> [YOUR GOAL]
Could you give again exactly, and only, the lines from the one holding "You are a computer-use" through the end of the data, both ends included, with pictures left out?
===== GIVEN DATA =====
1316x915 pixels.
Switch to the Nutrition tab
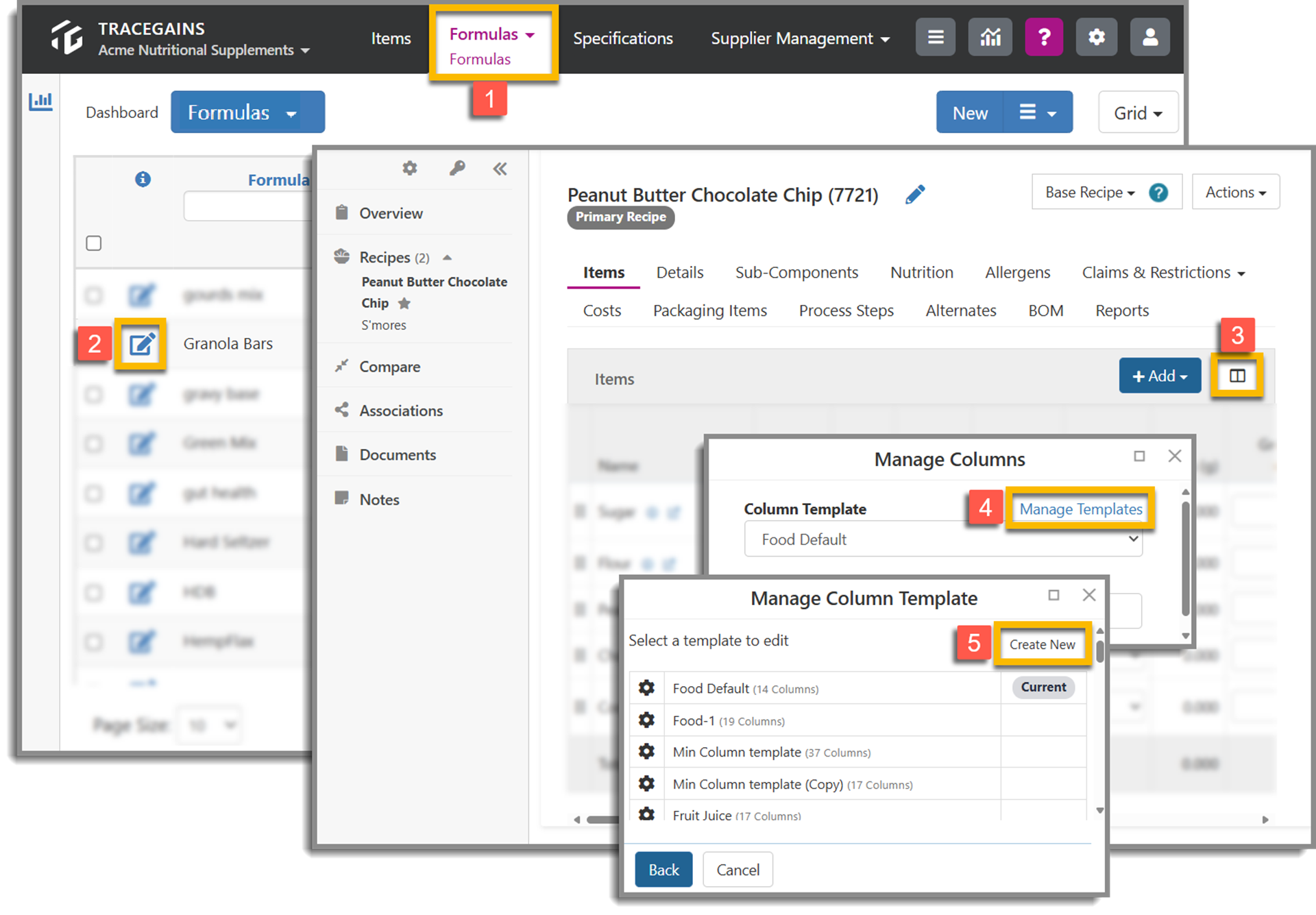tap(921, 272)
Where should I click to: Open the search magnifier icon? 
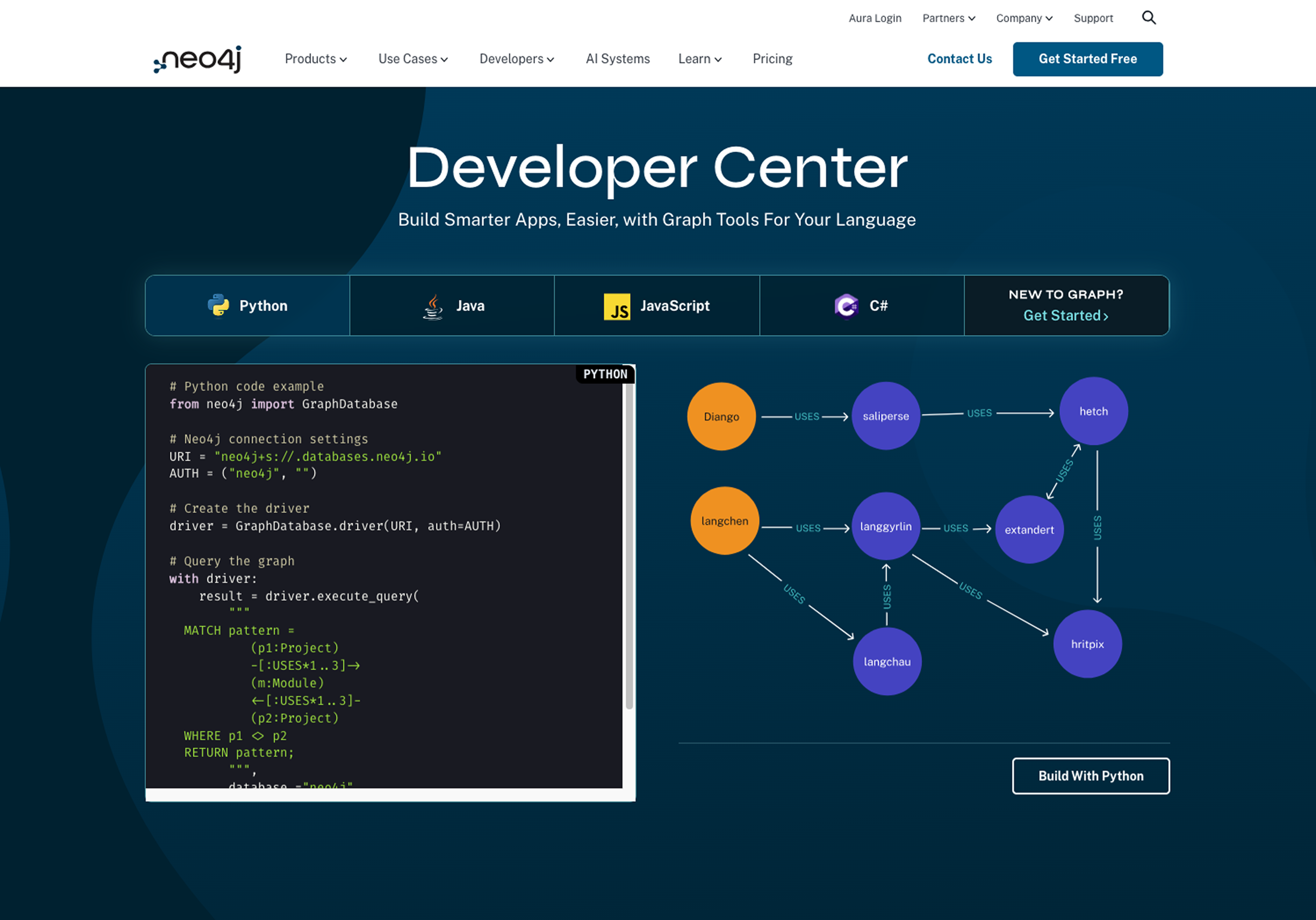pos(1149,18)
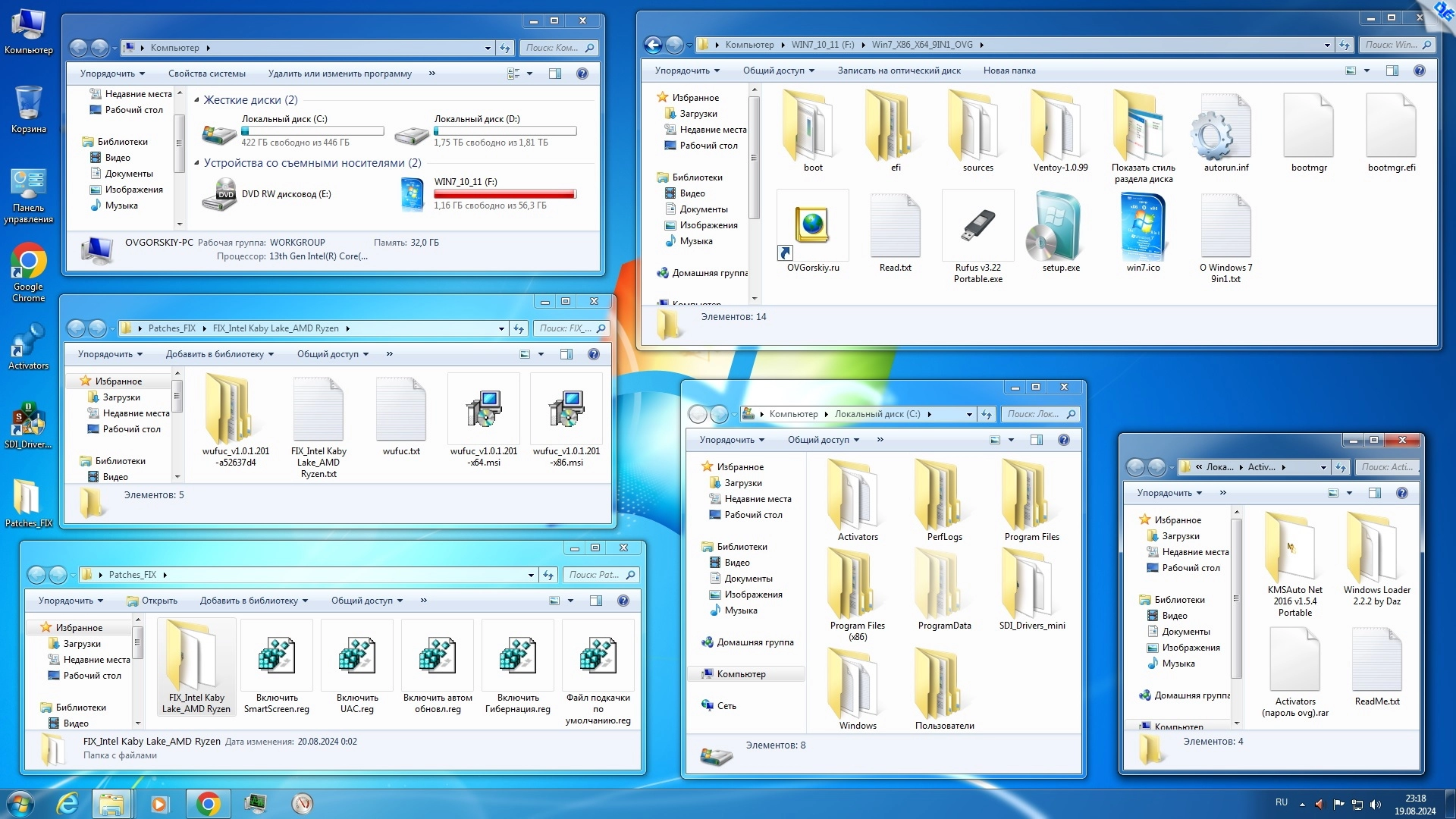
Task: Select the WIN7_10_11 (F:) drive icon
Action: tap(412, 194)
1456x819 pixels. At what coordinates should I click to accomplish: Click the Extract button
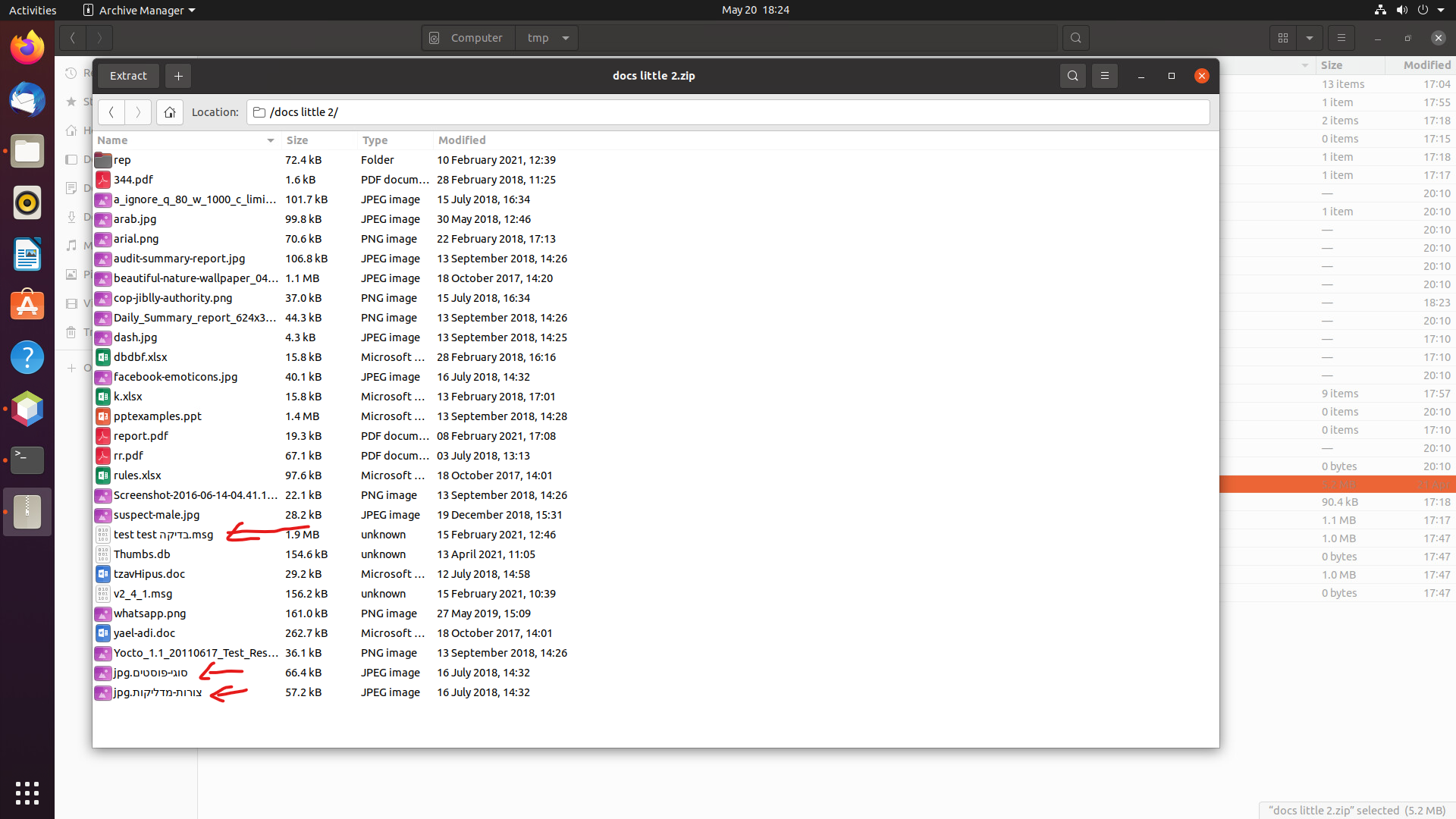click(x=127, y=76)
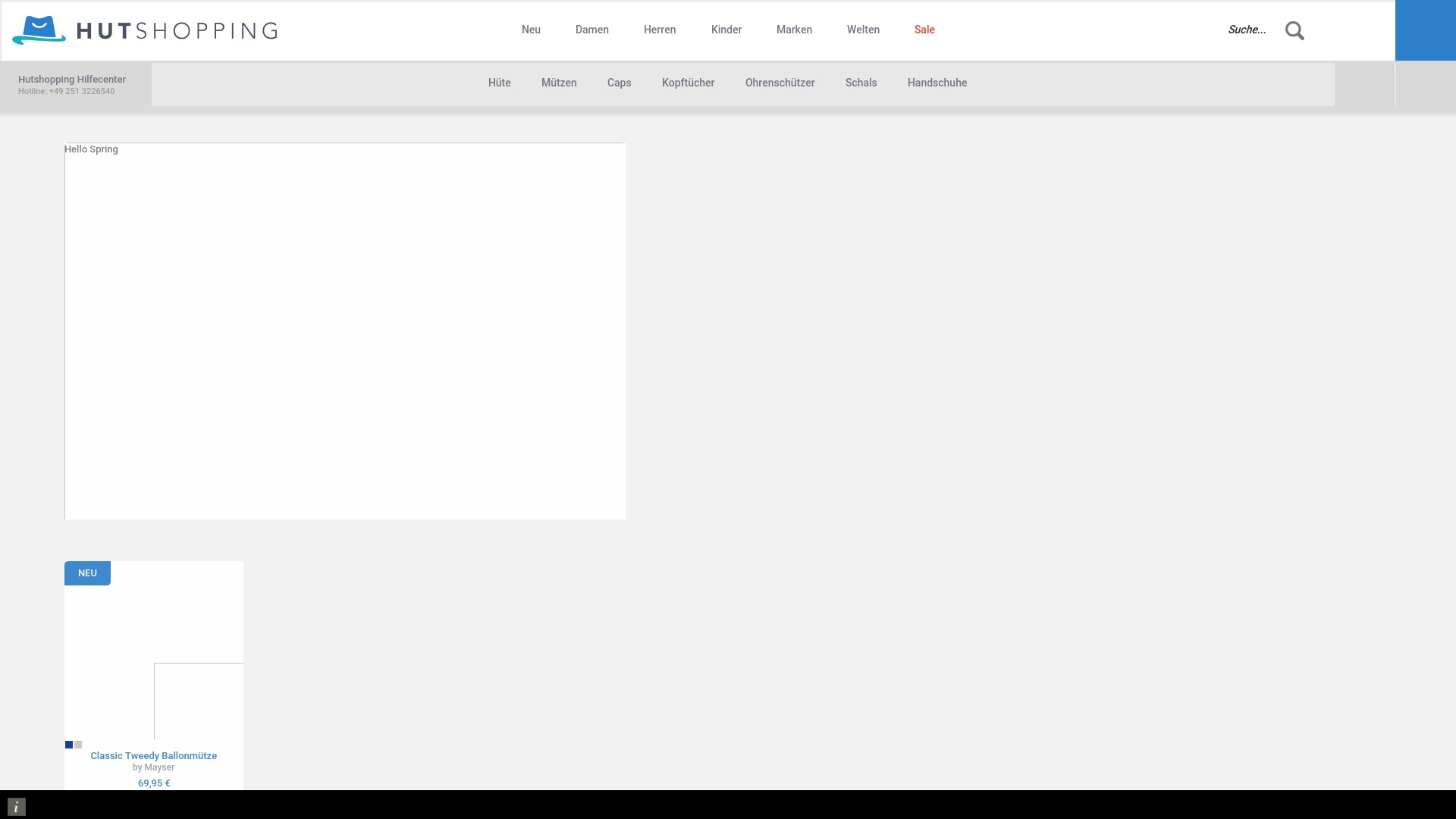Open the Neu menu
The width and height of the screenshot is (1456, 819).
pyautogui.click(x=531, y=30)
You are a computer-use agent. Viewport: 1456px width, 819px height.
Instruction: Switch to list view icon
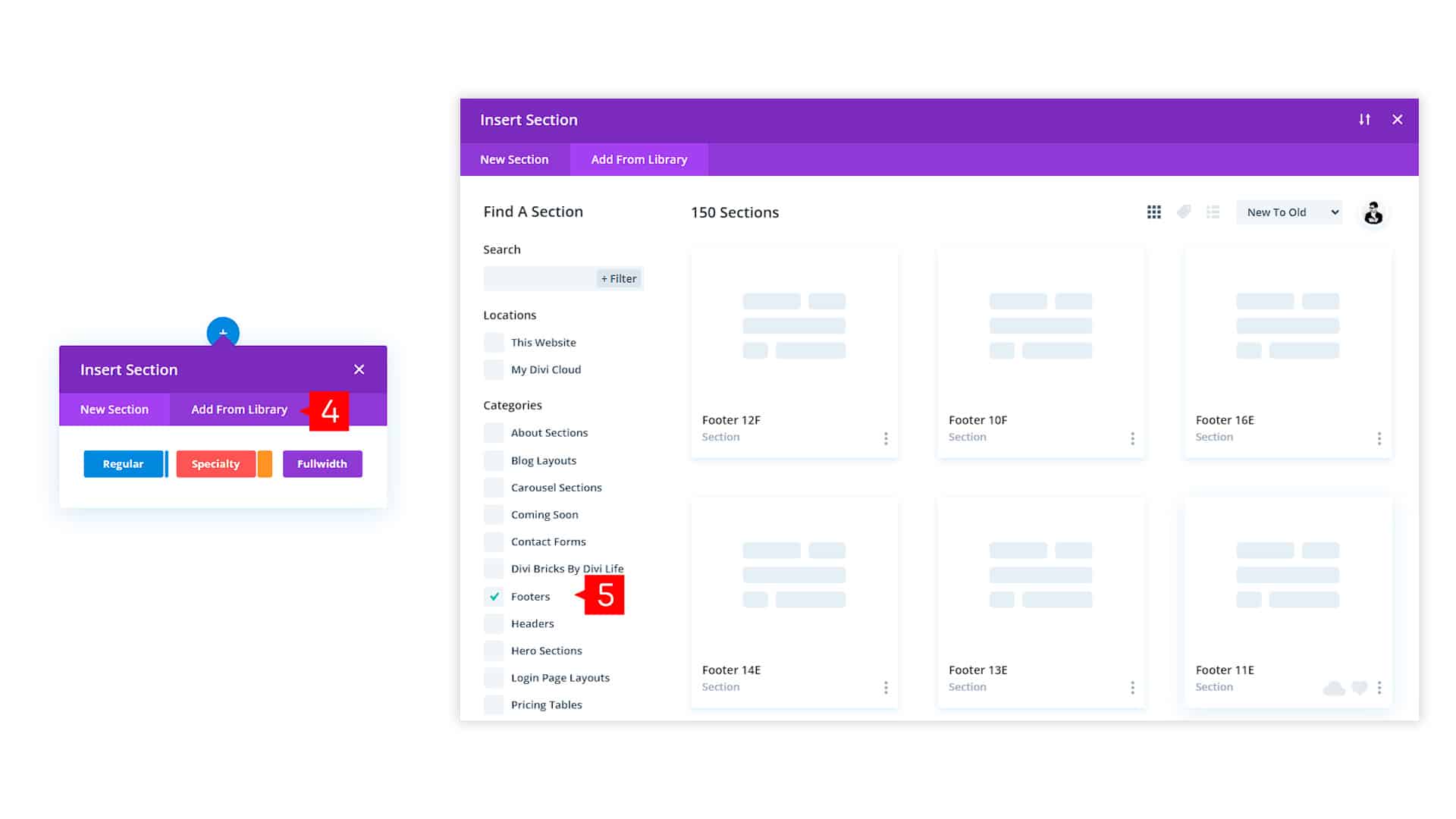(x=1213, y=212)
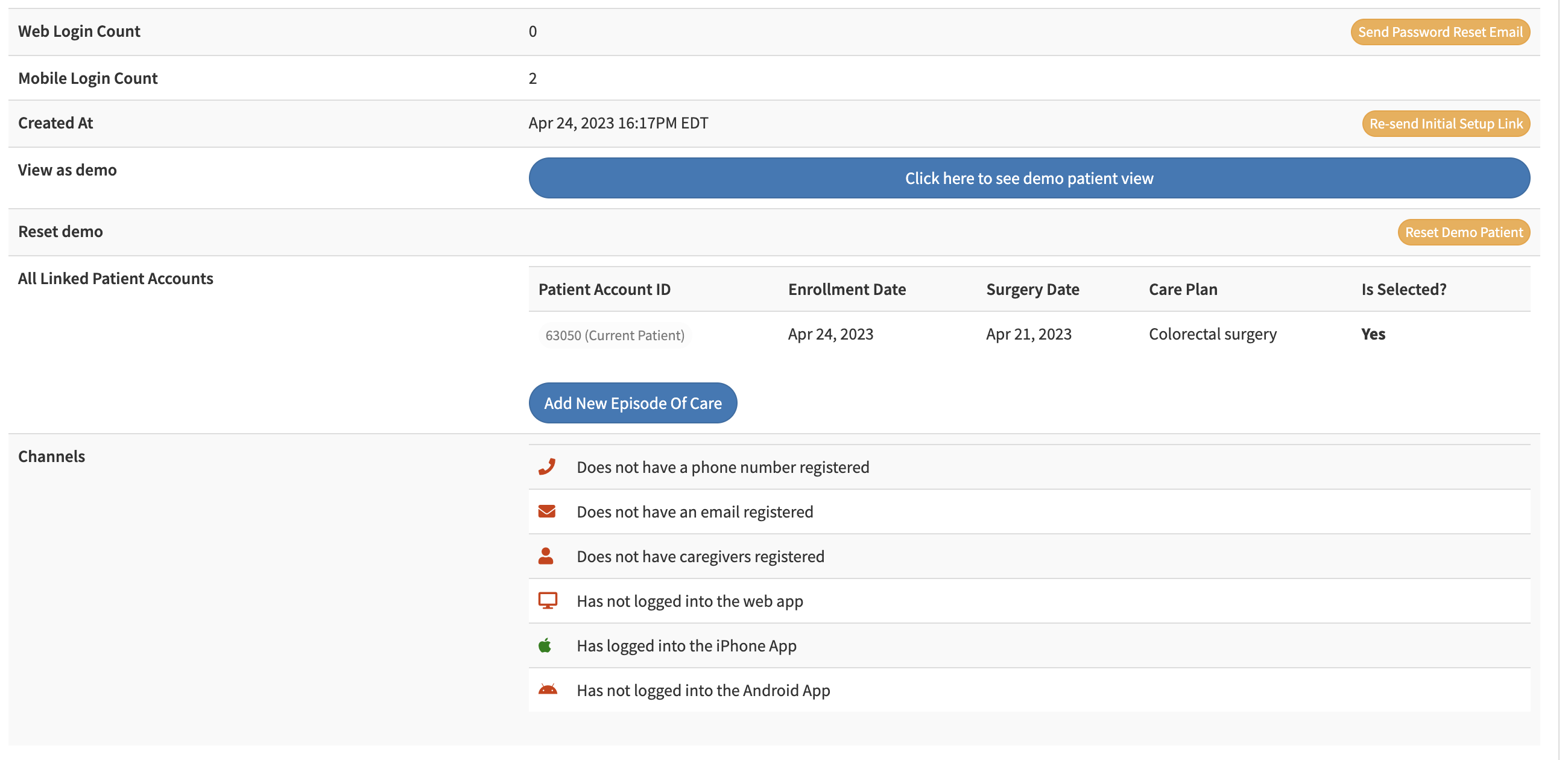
=====
> [WRITTEN SOLUTION]
You are a computer-use agent. Viewport: 1456px width, 819px height.
Instruction: Switch to list view icon
(x=1213, y=212)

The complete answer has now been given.